# Best Church History Sets



## FenderPriest (Apr 1, 2009)

Hey guys,

I've got a friend asking my opinion on the best church history sets to buy (he's making a book list for his wedding gifts-list!). He's interested in Schaff, who's good, but stops at the end of the 16th century (generally). What would you guys recommend? I've heard Pelikan's work is excellent, but beyond Schaff (whom I've read selectively), I don't really know. Thanks for your help!


----------



## Jimmy the Greek (Apr 1, 2009)

A History of Christianity, 2 Volumes 
By: Kenneth Scott Latourette
http://www.christianbook.com/Christian/Books/product?item_no=332X


----------



## dbroyles (Apr 1, 2009)

Kenneth Scott Latourette's "A History of Christianity" is a good one. Single volume used copies from the '50s may be a little tough to find. The modern 2-volume set is still available and used in seminaries.


----------



## Leslie (Apr 1, 2009)

d'Aubigne can be downloaded for free. He wrote a history of the Reformation in England during the Sixteenth Century. It's 5 books in all. I've been reading it for the past 7 months and find it fascinating. If you can't find it by yourself, I could check on the address.


----------



## VilnaGaon (Apr 5, 2009)

Mosheim's History if you can find it. Stops at the 1700s though, Lutheran.


----------



## DMcFadden (Apr 5, 2009)

For an up-to-date and inexpensive entry into the field, you can hardly beat . . .

_The Story of Christianity_, One-Volume Edition
Justo L. Gonzalez
Retail Price: $55.00 
CBD Price: $12.99

It is fairly standard in seminaries of all theological stripes. Gonzalez is himself pretty mainline in orientation.

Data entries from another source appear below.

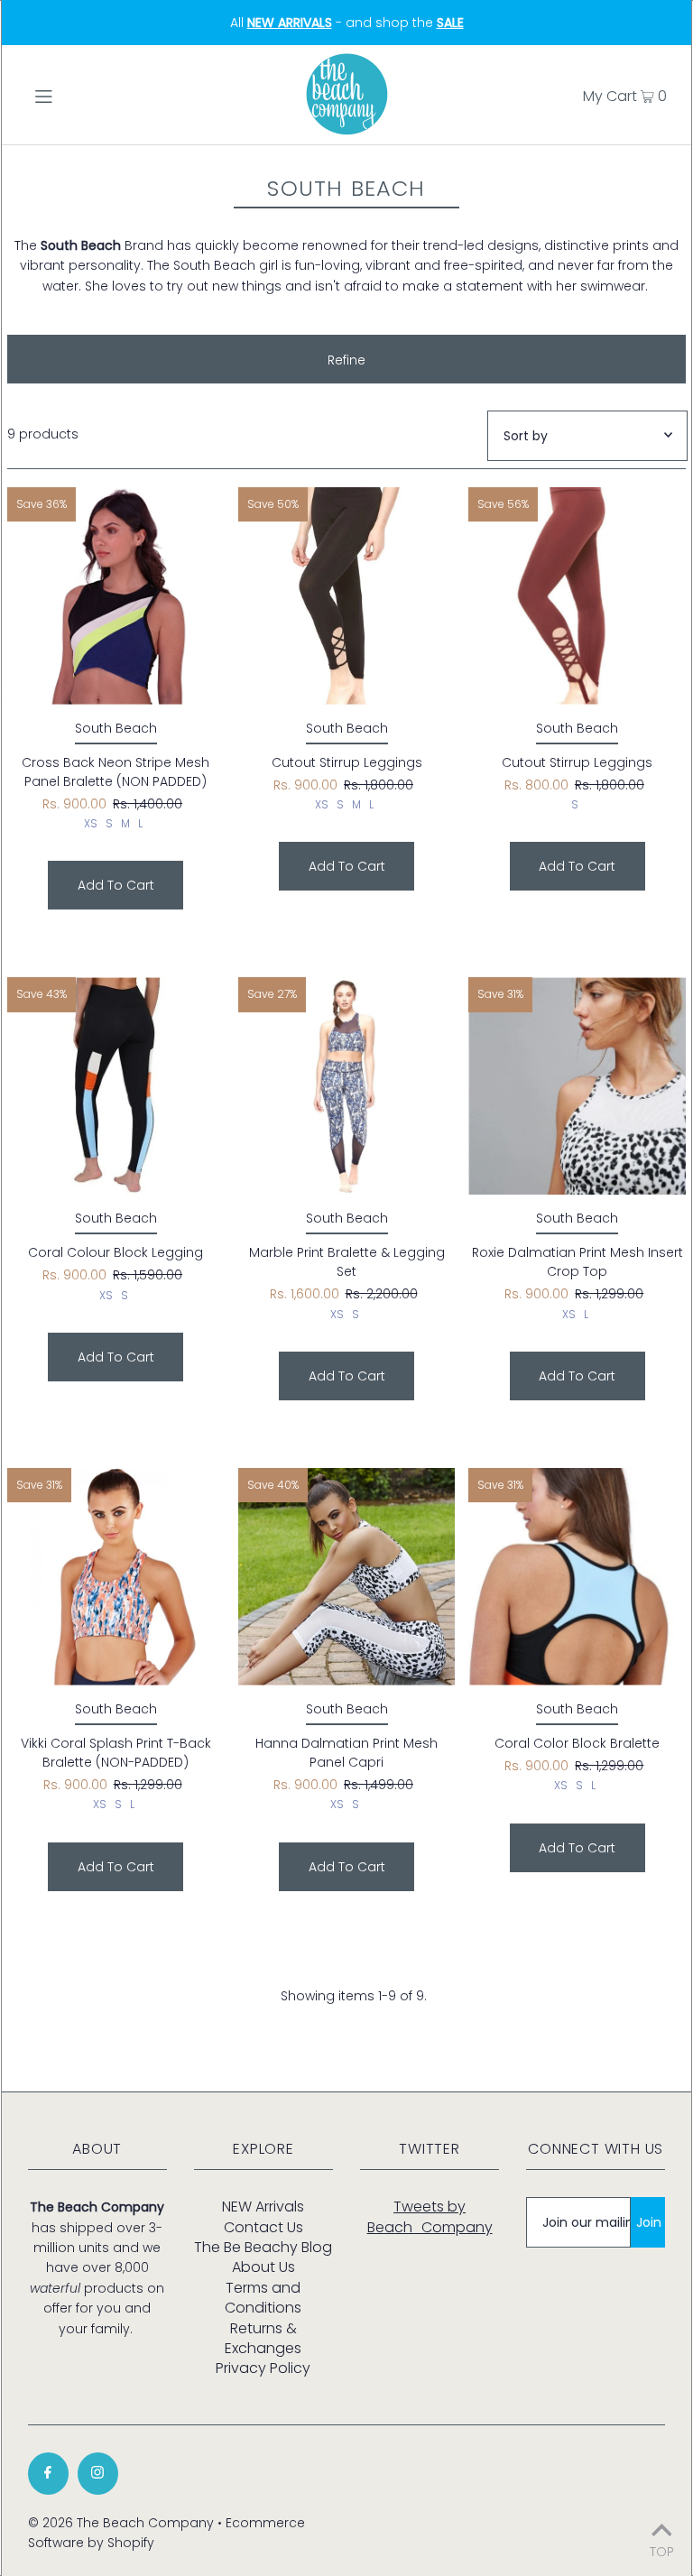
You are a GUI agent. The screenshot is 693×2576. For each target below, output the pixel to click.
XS (90, 823)
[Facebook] (48, 2473)
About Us (263, 2267)
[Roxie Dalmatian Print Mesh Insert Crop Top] (577, 1086)
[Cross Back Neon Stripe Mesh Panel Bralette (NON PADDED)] (116, 596)
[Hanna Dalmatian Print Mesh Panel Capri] (347, 1576)
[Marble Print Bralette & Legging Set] (347, 1086)
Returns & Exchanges (263, 2338)
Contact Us (263, 2227)
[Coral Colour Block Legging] (116, 1086)
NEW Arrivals (263, 2206)
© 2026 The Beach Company (121, 2523)
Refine (346, 360)
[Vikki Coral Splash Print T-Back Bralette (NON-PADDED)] (116, 1576)
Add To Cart (116, 885)
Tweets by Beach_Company (430, 2216)
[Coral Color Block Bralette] (577, 1576)
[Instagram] (98, 2473)
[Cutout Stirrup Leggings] (347, 596)
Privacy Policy (263, 2368)
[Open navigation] (78, 94)
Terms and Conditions (263, 2297)
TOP (662, 2550)
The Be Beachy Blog (263, 2247)
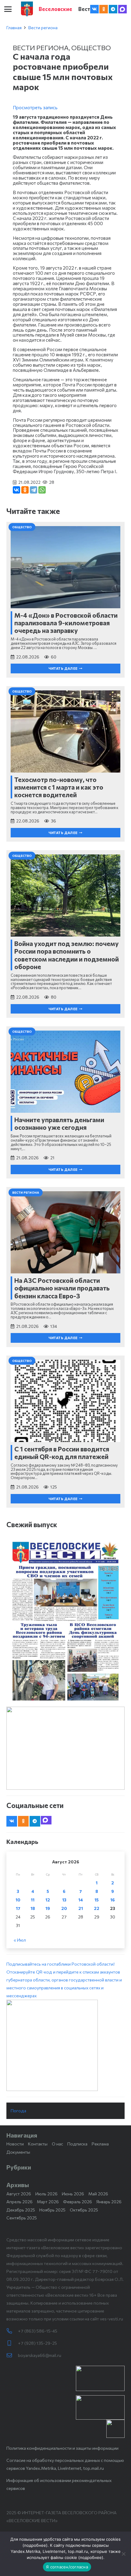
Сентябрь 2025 (21, 2217)
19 (47, 1908)
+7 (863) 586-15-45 (37, 2330)
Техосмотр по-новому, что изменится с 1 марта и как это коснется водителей (58, 787)
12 (47, 1899)
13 (64, 1899)
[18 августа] (65, 1621)
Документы (18, 2152)
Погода (18, 2110)
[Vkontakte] (94, 9)
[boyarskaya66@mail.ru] (12, 2355)
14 (80, 1899)
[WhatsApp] (42, 490)
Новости (15, 2143)
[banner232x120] (100, 2378)
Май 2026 (98, 2193)
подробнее (35, 2545)
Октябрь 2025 (84, 2209)
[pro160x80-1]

For an even *better* deal, why not get . . .
_The History_ & _A Story Of Christianity_, 3 Volumes 
By: Kenneth Scott Latourette and Justo L. Gonzalez
Prince Press / Hardcover

Retail Price: $114.90 
*CBD Price: $22.99*
You Save $91.91 (80%)
Availability: In Stock
CBD Stock Number: WW33352

For a mere $22.99 you can get the Kenneth S. Latourette classic in two volumes AND the Gonzalez volumes in one!!! For $22.99 this would set you up quite nicely in basic church history.

I agree with reading d'Aubigne on the Reformation. I worked through it last year and found it to be a refreshing blessing. Old fashioned historians actually believed that God could intervene in history! What a concept!


----------



## PresbyDane (Apr 5, 2009)

Thank you for all the great ideas


----------